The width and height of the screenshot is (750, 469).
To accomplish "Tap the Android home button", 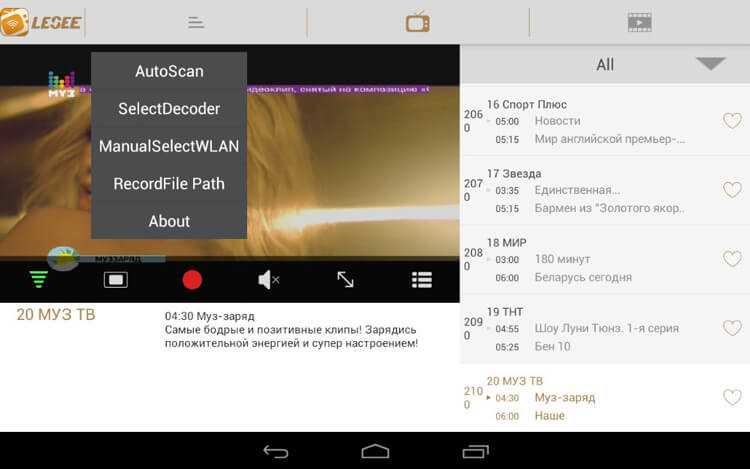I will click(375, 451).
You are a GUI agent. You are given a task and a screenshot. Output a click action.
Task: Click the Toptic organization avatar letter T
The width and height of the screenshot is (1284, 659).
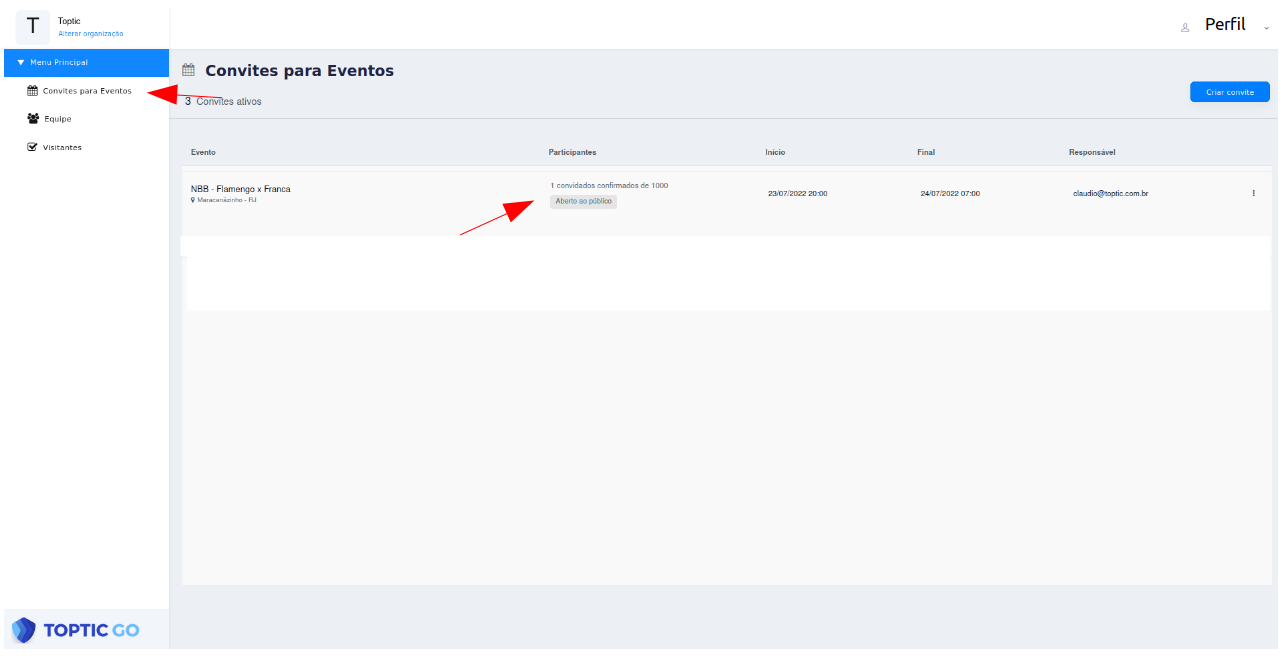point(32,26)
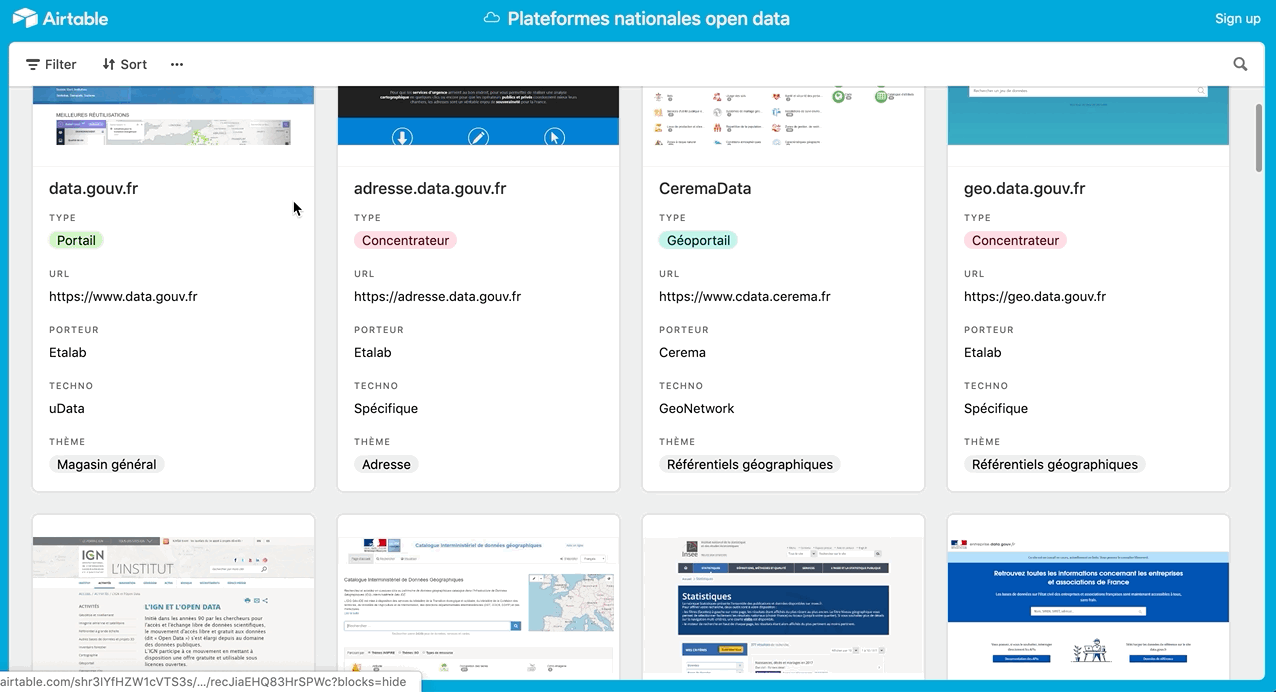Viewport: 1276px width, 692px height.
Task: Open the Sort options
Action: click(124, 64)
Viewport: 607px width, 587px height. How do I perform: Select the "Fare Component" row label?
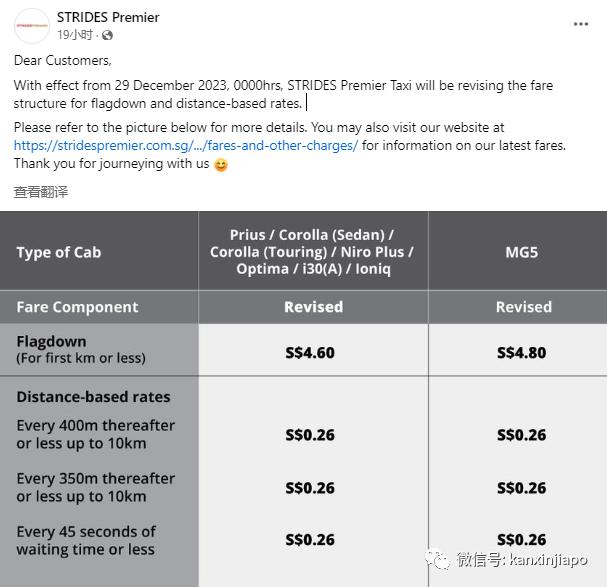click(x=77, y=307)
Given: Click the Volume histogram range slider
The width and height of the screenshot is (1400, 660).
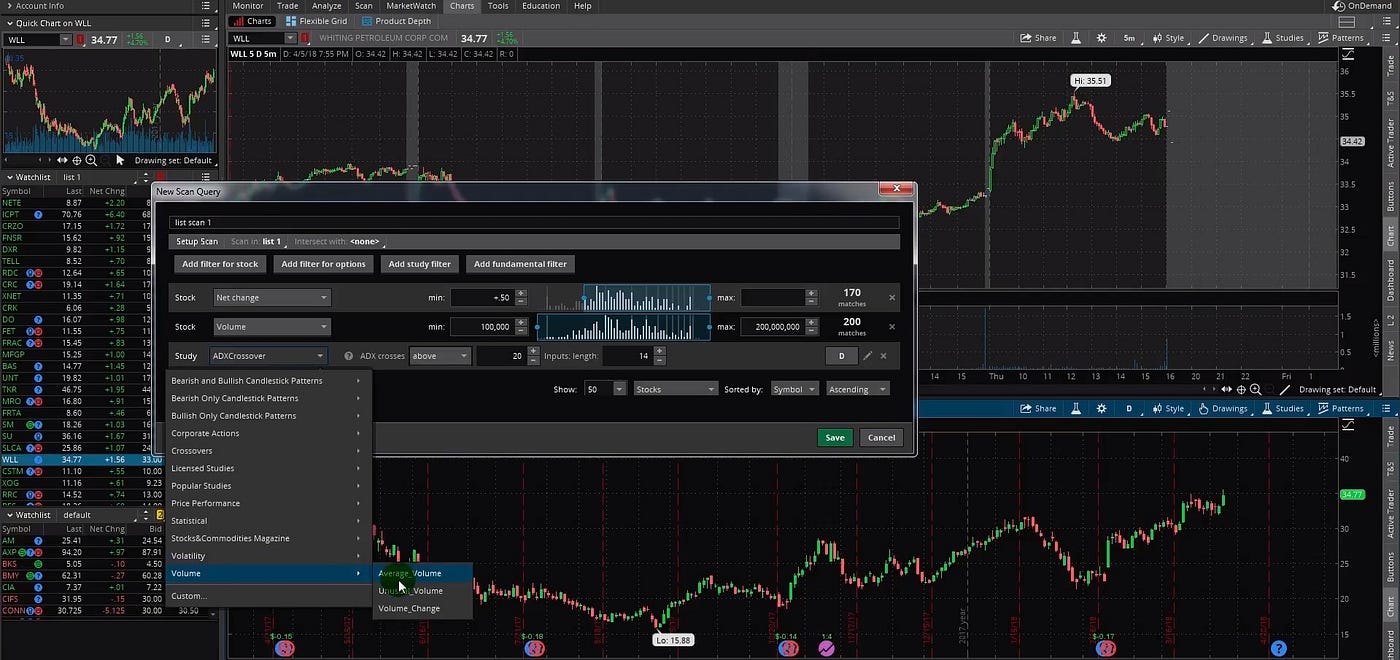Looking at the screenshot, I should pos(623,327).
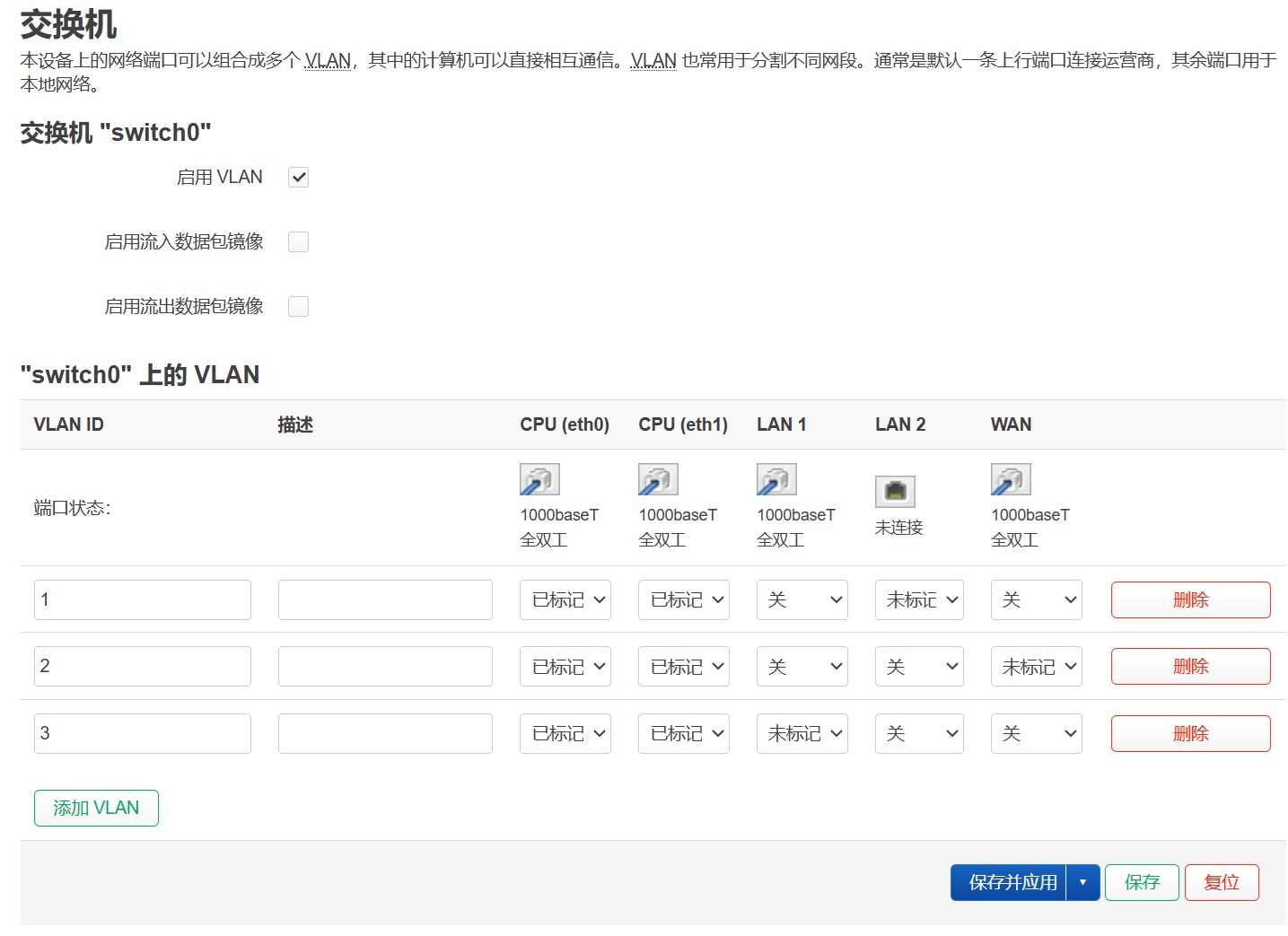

## [WHAT YOU WILL DO]
Output only the lines from the line that contains "Viewport: 607px width, 587px" through the end of the material, both ends included, and skip every picture.

## [YOUR RESPONSE]
Viewport: 607px width, 587px height. How do I perform: Select the "Fare Component" row label?
click(x=77, y=307)
Given: Click the Volume histogram range slider
The width and height of the screenshot is (1400, 660).
Looking at the screenshot, I should pos(623,327).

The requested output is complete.